Former Hostage Shocked, Pensive Over Terrorist Captors' Deaths
by Allie Martin
May 4, 2005
(AgapePress) - A woman who spent more than a year held captive in the Philippine jungle by Islamic extremists says news of the recent deaths of her former captors shocked and saddened her.Gracia Burnham and her husband, Martin, were serving in the Philippines with New Tribes Mission when they were taken hostage by the Abu Sayyaf, a militant group of Muslims. The Burnhams spent more than a year in captivity until June 2002, when a firefight broke out between Philippine Army troops and the terrorists. During that skirmish, Gracia Burnham's husband was killed, but she was rescued.
Recently, surviving members of the terrorist group were killed after a botched escape attempt in a Philippine jail. Burnham reacted strongly to the news that her former captors' were dead. "I was devastated when I heard that," she says, "because my kids and I had been praying, and we really wanted those men to hear about Jesus in jail and turn to Him."
When the widow and former foreign missionary heard of the terrorists' violent end, she says she realized that, for those men, "the day of grace is over. There is no more time for them." And although she says she was "really devastated" by the news, it was not hard for her to put what happened in spiritual perspective.

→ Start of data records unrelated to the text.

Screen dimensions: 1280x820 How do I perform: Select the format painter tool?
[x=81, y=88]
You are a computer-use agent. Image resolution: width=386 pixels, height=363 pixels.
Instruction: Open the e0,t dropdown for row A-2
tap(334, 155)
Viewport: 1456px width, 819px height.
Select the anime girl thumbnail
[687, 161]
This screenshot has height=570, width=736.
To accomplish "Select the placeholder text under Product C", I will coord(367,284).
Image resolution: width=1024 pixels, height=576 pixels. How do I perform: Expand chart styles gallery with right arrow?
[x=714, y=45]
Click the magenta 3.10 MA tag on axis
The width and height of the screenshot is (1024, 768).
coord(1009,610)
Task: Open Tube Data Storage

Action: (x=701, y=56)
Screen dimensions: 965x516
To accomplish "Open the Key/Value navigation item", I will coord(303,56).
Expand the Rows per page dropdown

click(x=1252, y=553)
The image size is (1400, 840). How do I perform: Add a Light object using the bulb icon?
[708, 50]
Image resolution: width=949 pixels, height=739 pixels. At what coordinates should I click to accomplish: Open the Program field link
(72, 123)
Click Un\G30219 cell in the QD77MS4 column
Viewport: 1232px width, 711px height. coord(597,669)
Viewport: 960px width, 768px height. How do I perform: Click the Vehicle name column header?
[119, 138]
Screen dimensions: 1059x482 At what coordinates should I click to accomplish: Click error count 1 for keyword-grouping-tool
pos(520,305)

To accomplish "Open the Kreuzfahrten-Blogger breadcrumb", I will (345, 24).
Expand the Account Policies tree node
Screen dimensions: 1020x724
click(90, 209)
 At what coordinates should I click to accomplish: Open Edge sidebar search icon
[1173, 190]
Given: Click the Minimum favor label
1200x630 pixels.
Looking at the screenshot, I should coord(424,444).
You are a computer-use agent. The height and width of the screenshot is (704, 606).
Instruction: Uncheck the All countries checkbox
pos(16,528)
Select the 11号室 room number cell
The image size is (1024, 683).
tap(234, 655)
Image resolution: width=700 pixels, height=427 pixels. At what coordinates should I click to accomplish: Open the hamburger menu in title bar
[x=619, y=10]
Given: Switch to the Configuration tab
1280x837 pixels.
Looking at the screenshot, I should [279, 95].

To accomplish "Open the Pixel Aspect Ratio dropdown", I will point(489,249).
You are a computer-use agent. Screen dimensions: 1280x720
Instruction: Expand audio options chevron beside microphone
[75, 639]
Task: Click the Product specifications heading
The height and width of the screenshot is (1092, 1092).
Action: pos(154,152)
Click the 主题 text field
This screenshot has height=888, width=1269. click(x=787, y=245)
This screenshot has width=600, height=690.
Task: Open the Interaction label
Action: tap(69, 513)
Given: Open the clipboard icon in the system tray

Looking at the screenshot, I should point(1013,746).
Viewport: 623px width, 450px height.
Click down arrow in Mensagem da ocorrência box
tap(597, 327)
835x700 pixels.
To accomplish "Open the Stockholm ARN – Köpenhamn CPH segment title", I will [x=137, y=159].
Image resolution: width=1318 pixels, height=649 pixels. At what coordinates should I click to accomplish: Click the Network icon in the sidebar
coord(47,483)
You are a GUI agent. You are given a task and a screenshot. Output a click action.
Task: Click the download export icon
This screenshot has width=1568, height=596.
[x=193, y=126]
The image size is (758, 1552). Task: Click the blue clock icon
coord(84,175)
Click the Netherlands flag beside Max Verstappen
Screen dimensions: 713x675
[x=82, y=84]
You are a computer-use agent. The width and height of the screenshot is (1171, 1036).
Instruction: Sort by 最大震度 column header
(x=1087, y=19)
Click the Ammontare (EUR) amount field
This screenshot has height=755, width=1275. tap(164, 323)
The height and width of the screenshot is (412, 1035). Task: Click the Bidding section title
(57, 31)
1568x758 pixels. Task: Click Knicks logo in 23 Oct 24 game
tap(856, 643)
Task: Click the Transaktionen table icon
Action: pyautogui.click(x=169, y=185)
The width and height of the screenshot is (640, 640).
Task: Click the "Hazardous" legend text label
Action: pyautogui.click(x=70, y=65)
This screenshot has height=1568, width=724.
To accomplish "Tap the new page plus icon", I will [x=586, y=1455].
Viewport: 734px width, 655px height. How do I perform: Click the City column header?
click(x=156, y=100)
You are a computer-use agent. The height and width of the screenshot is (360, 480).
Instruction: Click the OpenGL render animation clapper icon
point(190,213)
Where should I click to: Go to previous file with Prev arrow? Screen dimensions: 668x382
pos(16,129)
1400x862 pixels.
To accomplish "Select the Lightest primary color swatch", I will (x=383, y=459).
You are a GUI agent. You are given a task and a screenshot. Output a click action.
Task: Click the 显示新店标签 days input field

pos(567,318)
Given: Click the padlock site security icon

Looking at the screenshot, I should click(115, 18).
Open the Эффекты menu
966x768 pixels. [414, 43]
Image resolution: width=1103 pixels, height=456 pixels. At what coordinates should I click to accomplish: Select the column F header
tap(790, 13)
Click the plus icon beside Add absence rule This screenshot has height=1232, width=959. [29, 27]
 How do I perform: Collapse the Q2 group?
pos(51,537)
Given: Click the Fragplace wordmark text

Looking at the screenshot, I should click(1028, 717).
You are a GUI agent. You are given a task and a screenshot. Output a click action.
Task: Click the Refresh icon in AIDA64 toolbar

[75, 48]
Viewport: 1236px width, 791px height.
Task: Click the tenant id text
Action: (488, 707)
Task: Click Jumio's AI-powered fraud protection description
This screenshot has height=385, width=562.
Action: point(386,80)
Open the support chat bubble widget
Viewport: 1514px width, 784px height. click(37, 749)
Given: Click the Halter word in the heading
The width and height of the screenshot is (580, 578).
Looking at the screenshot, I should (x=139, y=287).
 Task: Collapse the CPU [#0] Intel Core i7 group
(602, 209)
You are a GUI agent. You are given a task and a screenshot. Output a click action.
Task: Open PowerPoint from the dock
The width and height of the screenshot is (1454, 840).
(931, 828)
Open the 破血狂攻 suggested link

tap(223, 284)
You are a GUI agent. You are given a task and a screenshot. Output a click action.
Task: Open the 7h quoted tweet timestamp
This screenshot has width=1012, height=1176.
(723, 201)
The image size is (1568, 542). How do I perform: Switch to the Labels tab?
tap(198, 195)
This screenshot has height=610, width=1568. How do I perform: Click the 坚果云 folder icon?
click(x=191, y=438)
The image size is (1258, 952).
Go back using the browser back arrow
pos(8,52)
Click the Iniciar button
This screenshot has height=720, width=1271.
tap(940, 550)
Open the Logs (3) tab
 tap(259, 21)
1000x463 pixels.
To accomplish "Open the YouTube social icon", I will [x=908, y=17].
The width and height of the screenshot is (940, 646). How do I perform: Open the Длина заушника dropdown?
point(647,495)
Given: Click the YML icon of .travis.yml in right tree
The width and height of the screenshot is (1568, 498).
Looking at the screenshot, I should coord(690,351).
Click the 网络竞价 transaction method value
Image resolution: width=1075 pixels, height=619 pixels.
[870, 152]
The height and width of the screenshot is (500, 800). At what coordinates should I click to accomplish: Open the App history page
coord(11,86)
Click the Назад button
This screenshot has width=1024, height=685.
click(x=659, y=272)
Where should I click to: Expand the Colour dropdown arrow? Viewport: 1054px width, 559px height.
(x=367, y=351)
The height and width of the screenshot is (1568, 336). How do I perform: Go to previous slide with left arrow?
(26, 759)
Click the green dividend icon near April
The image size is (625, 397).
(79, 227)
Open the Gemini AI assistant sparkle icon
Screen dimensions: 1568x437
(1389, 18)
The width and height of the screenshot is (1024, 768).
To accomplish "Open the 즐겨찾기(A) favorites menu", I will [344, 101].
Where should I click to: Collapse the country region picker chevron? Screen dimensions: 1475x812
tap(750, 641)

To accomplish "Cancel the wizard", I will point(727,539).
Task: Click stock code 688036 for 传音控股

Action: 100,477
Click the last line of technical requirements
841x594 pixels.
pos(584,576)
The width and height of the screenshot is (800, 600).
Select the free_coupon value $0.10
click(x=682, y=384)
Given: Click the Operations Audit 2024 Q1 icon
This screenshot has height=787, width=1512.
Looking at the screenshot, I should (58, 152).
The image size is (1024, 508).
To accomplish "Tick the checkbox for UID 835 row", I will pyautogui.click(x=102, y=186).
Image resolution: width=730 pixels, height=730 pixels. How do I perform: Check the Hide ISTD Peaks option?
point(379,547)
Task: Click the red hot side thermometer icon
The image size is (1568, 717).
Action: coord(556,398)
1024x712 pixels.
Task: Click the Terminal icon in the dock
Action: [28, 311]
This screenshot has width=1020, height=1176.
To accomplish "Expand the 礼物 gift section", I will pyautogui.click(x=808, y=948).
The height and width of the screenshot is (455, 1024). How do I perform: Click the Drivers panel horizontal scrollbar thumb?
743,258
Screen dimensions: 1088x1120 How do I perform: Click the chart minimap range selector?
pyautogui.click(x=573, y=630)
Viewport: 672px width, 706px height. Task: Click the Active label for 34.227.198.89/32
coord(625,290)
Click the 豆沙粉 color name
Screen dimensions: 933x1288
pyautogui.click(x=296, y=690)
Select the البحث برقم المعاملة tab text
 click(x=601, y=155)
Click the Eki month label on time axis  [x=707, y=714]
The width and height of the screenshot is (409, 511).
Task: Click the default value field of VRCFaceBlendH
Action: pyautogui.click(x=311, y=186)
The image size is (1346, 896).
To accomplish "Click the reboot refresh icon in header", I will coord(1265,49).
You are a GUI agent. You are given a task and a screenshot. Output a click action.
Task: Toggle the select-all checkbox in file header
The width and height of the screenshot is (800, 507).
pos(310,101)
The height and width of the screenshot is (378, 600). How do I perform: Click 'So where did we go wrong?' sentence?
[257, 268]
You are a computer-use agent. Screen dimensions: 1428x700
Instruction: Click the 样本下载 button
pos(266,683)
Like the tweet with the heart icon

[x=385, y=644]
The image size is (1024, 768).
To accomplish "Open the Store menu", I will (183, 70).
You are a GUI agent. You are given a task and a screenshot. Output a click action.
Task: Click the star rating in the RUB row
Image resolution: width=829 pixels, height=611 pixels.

"We all make choices," Burnham notes, "and I think the thing I learned from that was that I have today. God has given me one more day of grace. I can use today for God's glory, or I can use it to please myself. So I've learned to just make every day count. You don't know how many more days God's going to give you."
Gracia Burnham's memoir, In the Presence of My Enemies (Tyndale, 2003), tells the story of her ordeal at the hands of the Abu Sayyaf extremists. She has recently released her second book, titled To Fly Again (Tyndale, 2005), in which she reflects on some 21 spiritual truths she learned during her captivity.